| What
are the alternatives
One possibility is to open warehouses in the Special
Economic zones where duty free storage is feasible.
Another could be possible if the importers got together
and use a common bonded facility at Dubai where no guarantees
are required. In fact, many importers already use Dubai
and Sri Lanka bonded warehouses without paying any bank
guarantees se for storing duty free good and import
them according to their needs. But this involves extra
costs too.
If government spruced up the CWC- assured temperature
cooled facility for wine storage, this could be a boon
to the new, small importers. But none of the wine importers
I talked to would like to be in that situation. Perhaps,
with some positive steps and some image makeover, this
could be made more acceptable avenue.
Conclusion
All these possibilities are distant dreams. In the
meantime, the show must go on. The government should
tighten its grip on the erring importers but unnecessary
financial burden will be a regressive step in the era
of liberalisation.

▶ [Information supplied]:
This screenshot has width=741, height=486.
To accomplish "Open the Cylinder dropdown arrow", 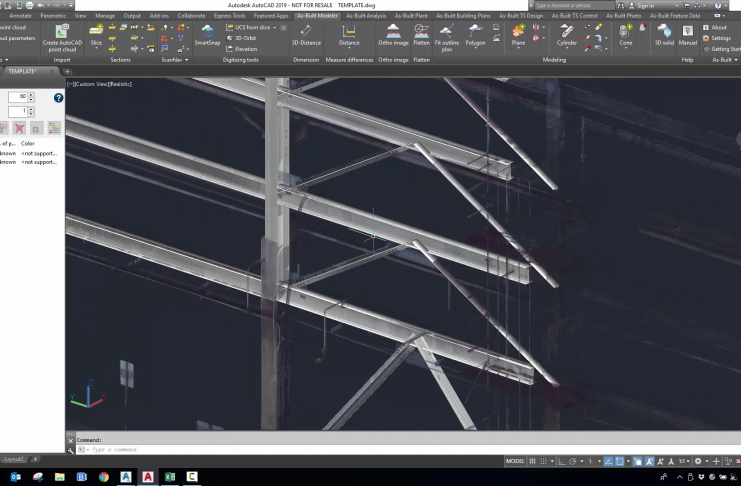I will point(567,50).
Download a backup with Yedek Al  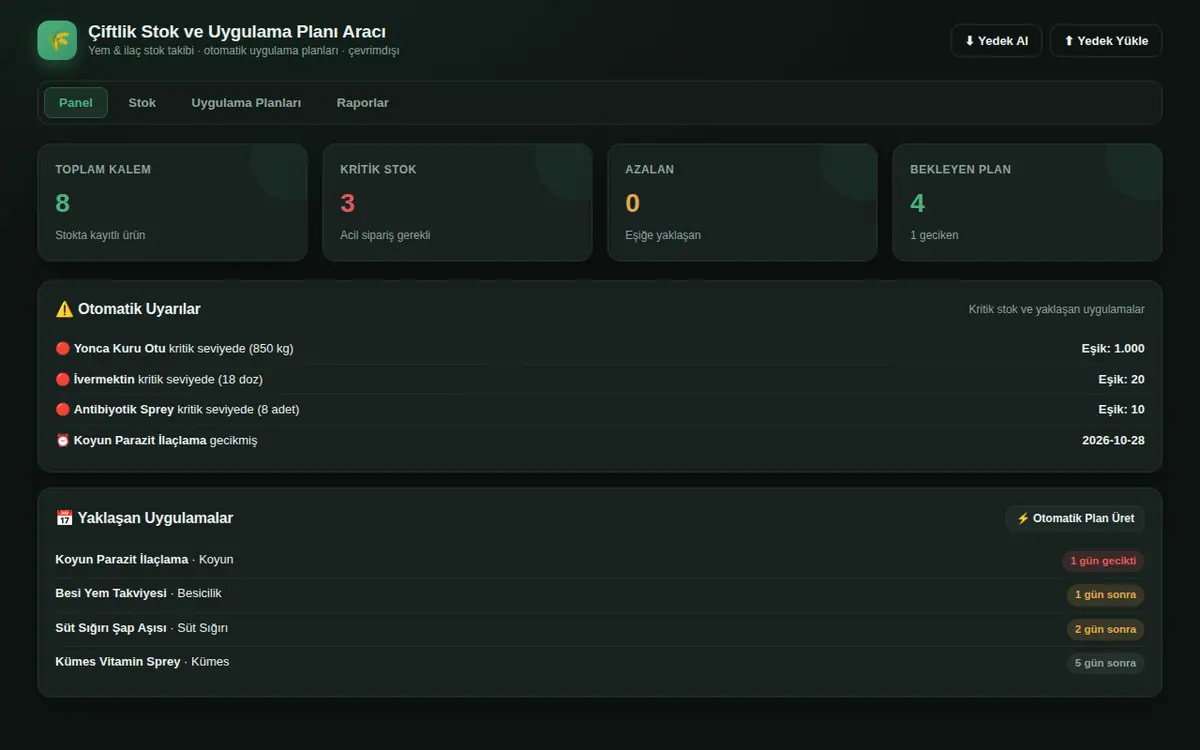click(996, 41)
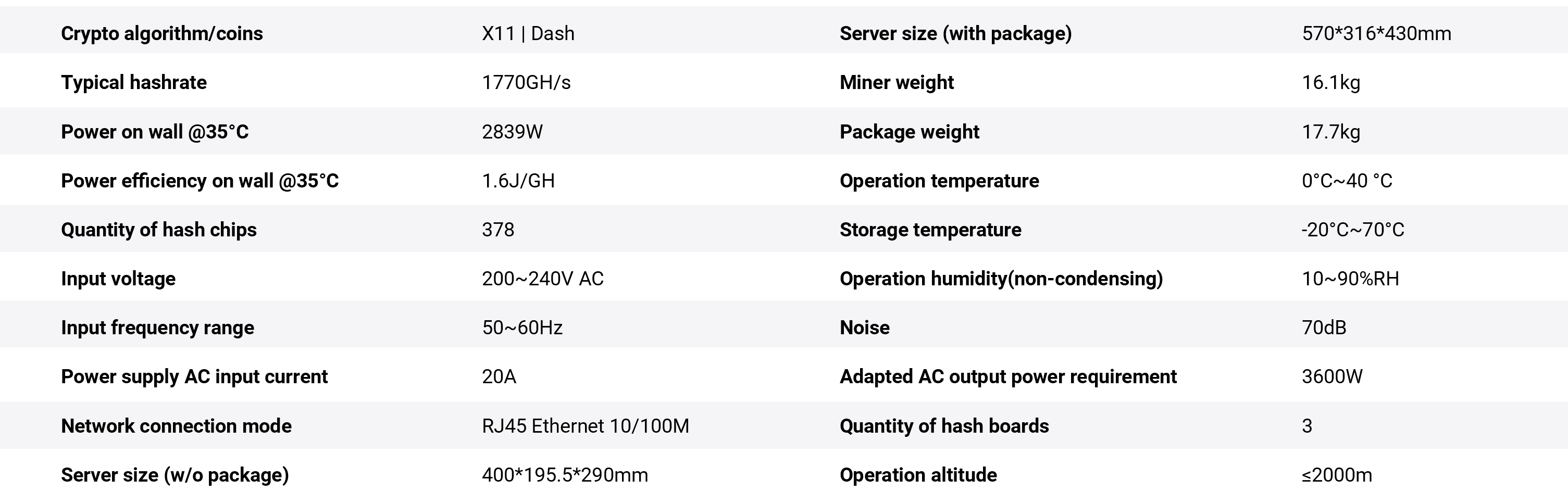The image size is (1568, 504).
Task: Click the 200~240V AC input voltage value
Action: pos(542,279)
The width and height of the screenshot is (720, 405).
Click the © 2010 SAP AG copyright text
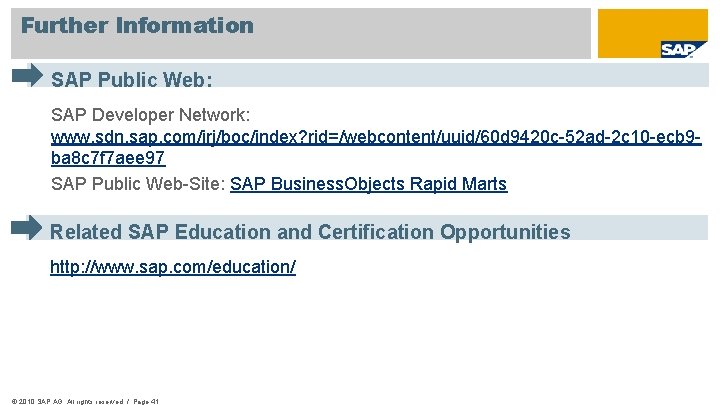tap(36, 399)
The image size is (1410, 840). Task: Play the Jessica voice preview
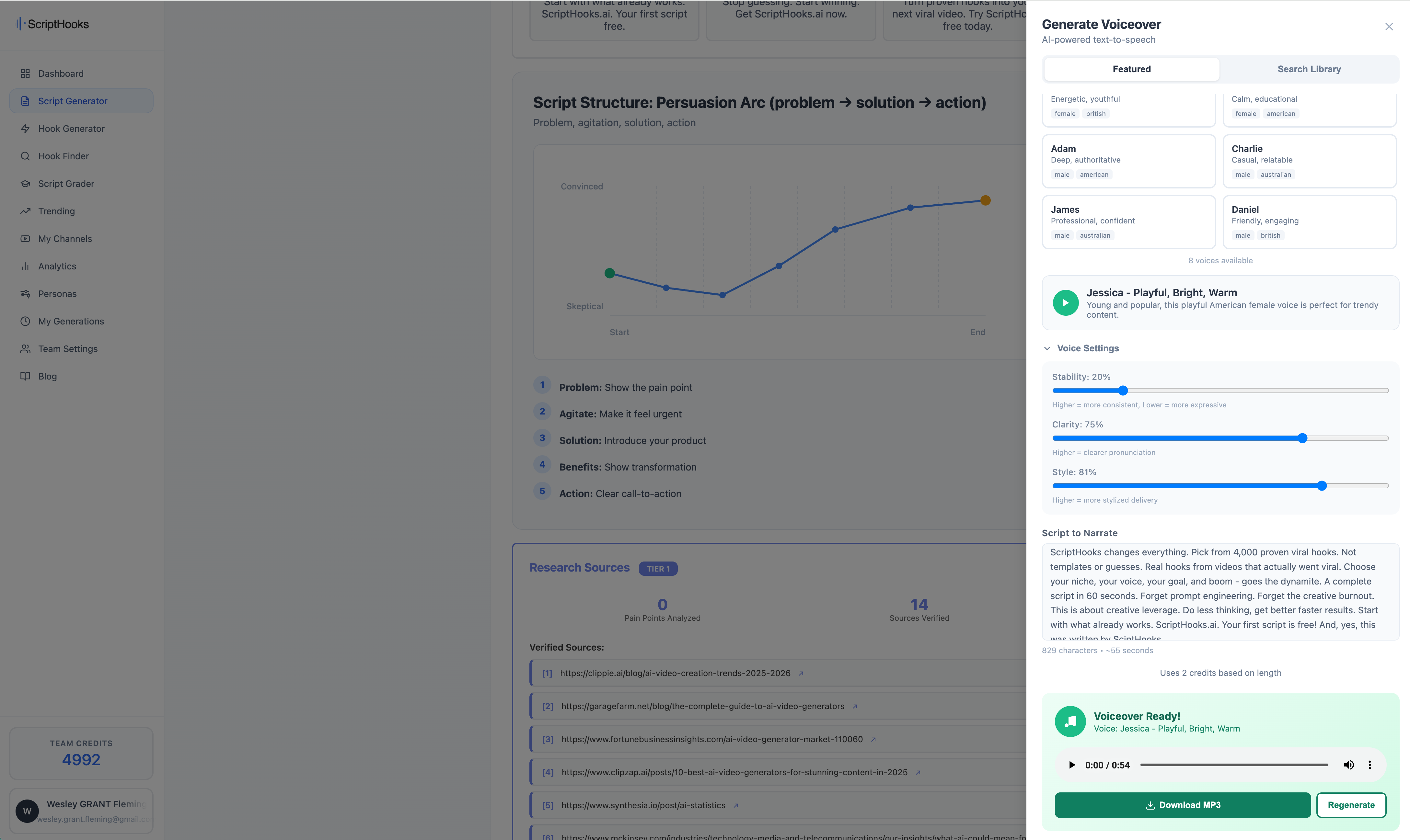pos(1066,303)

▶ [What is being asked]: In the wine storage passage, where do many importers already use bonded warehouses without paying bank guarantees? Answer from the wine storage passage alone, not the records.

▶ [Exercise answer]: Dubai and Sri Lanka.